> **Exercise goal**
Copy out, word for word, the stretch of the listing below from the line containing "How do I perform: Click the feedback" through the line containing "Expand Mostra tutti", with both of those lines included.
** START Given information **
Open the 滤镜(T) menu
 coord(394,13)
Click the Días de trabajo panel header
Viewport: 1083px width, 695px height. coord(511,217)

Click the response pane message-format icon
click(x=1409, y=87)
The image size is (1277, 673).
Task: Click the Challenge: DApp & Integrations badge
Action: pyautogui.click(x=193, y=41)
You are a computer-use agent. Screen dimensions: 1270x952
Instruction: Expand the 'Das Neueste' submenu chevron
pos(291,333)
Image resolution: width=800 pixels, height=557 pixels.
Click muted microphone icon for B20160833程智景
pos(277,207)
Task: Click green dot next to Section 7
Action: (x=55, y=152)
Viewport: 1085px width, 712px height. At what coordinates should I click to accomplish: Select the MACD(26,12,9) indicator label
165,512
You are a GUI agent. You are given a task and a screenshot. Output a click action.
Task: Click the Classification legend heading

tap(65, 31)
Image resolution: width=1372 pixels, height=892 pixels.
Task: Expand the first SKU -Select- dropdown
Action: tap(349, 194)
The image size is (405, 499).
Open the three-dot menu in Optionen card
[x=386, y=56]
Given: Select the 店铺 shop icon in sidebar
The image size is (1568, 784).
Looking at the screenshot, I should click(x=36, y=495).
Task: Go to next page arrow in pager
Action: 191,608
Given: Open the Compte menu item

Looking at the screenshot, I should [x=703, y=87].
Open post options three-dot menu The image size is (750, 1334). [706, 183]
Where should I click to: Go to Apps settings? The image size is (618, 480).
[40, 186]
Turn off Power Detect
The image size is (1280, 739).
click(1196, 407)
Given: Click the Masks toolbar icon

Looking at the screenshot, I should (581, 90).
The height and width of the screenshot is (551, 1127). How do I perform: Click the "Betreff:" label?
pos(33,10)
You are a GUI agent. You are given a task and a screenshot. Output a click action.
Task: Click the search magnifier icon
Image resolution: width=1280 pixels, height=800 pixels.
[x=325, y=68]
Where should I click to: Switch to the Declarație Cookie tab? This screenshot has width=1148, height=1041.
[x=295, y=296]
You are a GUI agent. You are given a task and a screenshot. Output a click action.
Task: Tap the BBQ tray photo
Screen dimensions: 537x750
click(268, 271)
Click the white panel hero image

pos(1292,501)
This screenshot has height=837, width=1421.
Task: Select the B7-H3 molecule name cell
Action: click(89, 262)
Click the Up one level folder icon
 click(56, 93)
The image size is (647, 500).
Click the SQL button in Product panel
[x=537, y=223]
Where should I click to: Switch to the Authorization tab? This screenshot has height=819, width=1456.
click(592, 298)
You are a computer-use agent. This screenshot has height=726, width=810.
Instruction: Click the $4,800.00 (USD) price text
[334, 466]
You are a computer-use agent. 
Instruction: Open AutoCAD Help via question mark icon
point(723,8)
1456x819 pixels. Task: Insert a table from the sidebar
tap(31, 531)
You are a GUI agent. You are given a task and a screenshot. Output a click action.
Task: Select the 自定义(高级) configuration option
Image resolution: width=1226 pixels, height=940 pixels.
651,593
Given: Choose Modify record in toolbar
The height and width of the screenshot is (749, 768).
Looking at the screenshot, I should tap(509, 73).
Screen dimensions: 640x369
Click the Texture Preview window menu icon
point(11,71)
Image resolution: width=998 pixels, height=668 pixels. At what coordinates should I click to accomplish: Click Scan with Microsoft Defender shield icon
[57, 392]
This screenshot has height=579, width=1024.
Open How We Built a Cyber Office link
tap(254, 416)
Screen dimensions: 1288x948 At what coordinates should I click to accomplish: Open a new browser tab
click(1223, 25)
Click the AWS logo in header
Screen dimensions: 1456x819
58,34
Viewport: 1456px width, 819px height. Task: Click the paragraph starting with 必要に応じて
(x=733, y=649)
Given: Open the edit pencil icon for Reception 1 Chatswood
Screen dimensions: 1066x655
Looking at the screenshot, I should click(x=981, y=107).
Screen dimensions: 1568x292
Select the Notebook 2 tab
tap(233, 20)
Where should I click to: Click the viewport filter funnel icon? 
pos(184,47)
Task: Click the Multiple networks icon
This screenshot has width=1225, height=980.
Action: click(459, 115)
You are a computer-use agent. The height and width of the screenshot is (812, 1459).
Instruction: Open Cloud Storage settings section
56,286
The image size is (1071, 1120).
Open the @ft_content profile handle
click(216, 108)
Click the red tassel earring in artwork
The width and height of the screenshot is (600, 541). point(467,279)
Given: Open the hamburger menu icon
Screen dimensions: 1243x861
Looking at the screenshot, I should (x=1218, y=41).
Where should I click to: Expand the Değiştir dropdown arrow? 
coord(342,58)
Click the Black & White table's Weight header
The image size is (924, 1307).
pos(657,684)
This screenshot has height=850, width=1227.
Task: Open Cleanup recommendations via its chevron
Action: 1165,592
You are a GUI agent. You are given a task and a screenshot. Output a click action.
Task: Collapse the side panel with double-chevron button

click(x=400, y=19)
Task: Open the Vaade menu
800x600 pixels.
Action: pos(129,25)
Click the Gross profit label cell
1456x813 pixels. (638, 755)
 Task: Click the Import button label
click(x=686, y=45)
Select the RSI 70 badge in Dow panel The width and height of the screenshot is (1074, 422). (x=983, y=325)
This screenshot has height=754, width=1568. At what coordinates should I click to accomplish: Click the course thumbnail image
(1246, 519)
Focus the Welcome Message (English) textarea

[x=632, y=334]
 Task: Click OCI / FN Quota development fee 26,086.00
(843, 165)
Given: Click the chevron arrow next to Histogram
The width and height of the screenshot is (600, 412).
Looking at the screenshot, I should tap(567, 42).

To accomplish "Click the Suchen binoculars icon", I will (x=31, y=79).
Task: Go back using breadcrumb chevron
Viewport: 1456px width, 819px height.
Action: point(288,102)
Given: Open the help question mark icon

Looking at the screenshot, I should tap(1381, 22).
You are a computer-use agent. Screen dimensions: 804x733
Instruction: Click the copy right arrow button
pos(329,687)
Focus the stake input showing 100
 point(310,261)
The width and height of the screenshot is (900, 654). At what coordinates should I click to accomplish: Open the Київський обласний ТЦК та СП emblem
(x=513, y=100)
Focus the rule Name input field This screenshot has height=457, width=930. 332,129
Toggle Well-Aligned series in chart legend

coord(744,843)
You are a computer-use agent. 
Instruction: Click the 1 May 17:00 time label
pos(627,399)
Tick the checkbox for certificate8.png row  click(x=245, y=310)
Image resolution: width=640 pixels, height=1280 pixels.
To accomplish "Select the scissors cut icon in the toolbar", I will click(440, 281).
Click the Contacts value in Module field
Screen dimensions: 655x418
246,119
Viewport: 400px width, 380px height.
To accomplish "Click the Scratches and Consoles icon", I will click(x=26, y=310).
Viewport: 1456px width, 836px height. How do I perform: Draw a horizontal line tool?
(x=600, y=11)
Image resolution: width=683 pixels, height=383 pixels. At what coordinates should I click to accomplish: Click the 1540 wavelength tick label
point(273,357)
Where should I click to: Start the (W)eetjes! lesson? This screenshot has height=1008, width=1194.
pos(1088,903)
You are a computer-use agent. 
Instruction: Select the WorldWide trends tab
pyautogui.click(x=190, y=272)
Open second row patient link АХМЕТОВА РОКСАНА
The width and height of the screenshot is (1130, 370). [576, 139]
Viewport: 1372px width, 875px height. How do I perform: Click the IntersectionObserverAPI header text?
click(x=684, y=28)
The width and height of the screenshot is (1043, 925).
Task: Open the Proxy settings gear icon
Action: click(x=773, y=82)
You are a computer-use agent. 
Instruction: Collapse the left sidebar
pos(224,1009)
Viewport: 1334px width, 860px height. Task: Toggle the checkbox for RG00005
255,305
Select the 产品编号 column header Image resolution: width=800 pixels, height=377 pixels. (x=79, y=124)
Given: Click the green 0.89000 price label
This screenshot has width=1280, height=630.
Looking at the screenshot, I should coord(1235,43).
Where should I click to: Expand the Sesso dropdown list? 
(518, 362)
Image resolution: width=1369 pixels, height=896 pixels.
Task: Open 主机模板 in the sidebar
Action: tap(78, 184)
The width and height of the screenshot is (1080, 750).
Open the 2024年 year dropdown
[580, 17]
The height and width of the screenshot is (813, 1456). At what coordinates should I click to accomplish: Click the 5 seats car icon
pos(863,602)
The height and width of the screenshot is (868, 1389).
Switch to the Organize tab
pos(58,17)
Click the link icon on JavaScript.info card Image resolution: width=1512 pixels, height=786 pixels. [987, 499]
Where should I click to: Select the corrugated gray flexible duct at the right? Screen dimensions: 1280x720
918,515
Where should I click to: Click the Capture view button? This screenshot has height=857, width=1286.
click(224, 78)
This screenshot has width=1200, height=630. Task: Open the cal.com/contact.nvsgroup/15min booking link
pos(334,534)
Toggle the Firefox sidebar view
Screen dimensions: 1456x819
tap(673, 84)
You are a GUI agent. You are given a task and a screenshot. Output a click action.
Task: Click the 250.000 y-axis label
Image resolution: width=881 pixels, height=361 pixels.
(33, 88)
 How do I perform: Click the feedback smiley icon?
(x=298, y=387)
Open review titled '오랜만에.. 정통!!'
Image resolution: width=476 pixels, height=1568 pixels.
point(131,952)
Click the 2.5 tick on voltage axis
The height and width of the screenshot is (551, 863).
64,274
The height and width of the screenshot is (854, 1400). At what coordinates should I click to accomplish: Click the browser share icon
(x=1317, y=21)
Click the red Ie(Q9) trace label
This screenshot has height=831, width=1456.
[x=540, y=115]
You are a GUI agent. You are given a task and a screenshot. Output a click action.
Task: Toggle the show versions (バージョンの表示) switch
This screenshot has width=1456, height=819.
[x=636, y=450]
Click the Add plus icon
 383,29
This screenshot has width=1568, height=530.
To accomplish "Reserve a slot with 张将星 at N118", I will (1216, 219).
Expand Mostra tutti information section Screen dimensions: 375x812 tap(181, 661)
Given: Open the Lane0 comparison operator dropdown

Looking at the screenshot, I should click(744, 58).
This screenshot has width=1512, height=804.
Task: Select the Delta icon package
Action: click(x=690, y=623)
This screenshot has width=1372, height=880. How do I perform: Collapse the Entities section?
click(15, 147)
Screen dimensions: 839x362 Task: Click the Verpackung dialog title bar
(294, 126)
** END Given information **
> **Exercise result**
 How do I perform: Click the feedback smiley icon?
(x=298, y=387)
Open review titled '오랜만에.. 정통!!'
Image resolution: width=476 pixels, height=1568 pixels.
point(131,952)
Click the 2.5 tick on voltage axis
The height and width of the screenshot is (551, 863).
64,274
The height and width of the screenshot is (854, 1400). At what coordinates should I click to accomplish: Click the browser share icon
(x=1317, y=21)
Click the red Ie(Q9) trace label
This screenshot has height=831, width=1456.
[x=540, y=115]
You are a GUI agent. You are given a task and a screenshot. Output a click action.
Task: Toggle the show versions (バージョンの表示) switch
This screenshot has width=1456, height=819.
[x=636, y=450]
Click the Add plus icon
 383,29
This screenshot has width=1568, height=530.
To accomplish "Reserve a slot with 张将星 at N118", I will (1216, 219).
Expand Mostra tutti information section Screen dimensions: 375x812 tap(181, 661)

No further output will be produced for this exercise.